Une valse interrompue par les circonstances de la vie, dont Bartabas raconte aujourd’hui la genèse dans Un geste vers le bas, programmé pour le 7 mars chez Gallimard : un texte extraordinairement intime, hanté par les visions de ces innombrables heures passées à observer la danseuse et l’animal dans leurs tentatives créatrices.
"Être fidèle à ce qui disparaît"
À l’arrivée, un geste littéraire d’une originalité extrême, à la beauté charnelle, sorte de journal inachevé de ces nuits de création hors du temps. "Faire revivre ce qui repose en moi, c’est être fidèle à ce qui disparaît", écrit-il, seul moyen de fixer la mémoire des événements. Et l’on se sent très privilégié d’assister à ce qui d’ordinaire demeure caché au public : coulisses d’un processus créatif dans ce qu’il peut comporter d’intuitions fécondes, d’impasses, ou d’accomplissements éphémères.
On se glisse dans les pas de Pina Bausch, "avec ses veines à fleur de peau et son encolure de cygne", Pina "aux mains graciles" à qui Bartabas laisse une totale liberté face à Micha Figa, observant dans l’ombre des gradins la naissance d’une complicité inouïe entre la belle et l’animal. "Elle n’est pas de ceux qui portent sur eux l’odeur de la peur. Jamais elle n’avait approché un cheval. Je sais maintenant qu’elle ne sortira pas indemne de cette aventure."
"Deux amants funambulant au cœur de la nuit"
Pourtant, la vraie rencontre prendra du temps entre ces deux-là. "Il faut qu’elle s’offre à lui, qu’elle lui parle." La dame de Wuppertal devra d’abord déposer sa couronne aux pieds du colosse. Un abandon de soi bouleversant. Comme cette nuit où Pina finit par s’endormir dans le box de Micha Figa, "face à cette incursion, il recule son sabot avec tant de précaution que l’on croirait voir une petite main gantée". Peu à peu, la bête panse les plaies de la chorégraphe, "cet instant où l’animal se manifeste pour extirper les humains du pathos qui les affecte parfois", et ensemble, ils commencent à danser leur propre partition, "deux amants funambulant au cœur de la nuit".
"Chez l’homme comme chez l’animal, chaque geste dévoile un sentiment. Les sillages qu’ils creusent par le mouvement de leur corps sont plus que des prières." Au fil du temps, l’enjeu des séances de travail change de dimension.
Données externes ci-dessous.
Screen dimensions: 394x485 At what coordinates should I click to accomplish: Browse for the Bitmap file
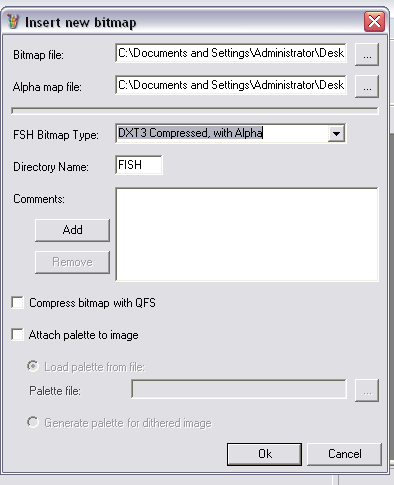tap(367, 54)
Il ne s’agit bientôt plus de fixer une chorégraphie. "Ce que révélait Micha Figa en elle était si profond, si intime, si précieux, qu’il serait difficile de le représenter sur scène. L’exposer eût été le galvauder."
Langue épurée
C’est peut-être le grand enseignement du livre, déjà présent en filigrane dans le premier opus de Bartabas, D’un cheval l’autre publié en 2020 (Gallimard), et distillé ici dans une langue à l’épure de plus en plus évidente. Pour composer avec l’animal, il est indispensable de retrouver son innocence, recréer ses jeux d’enfant, "cesser de croire que les chevaux sont nés pour les hommes", observer sans cesse, écouter toujours. Atteindre une forme d’humilité primitive face à eux et à tout ce qui est dû à cette nature sauvage depuis la nuit des temps, jusqu’à en sortir transformé.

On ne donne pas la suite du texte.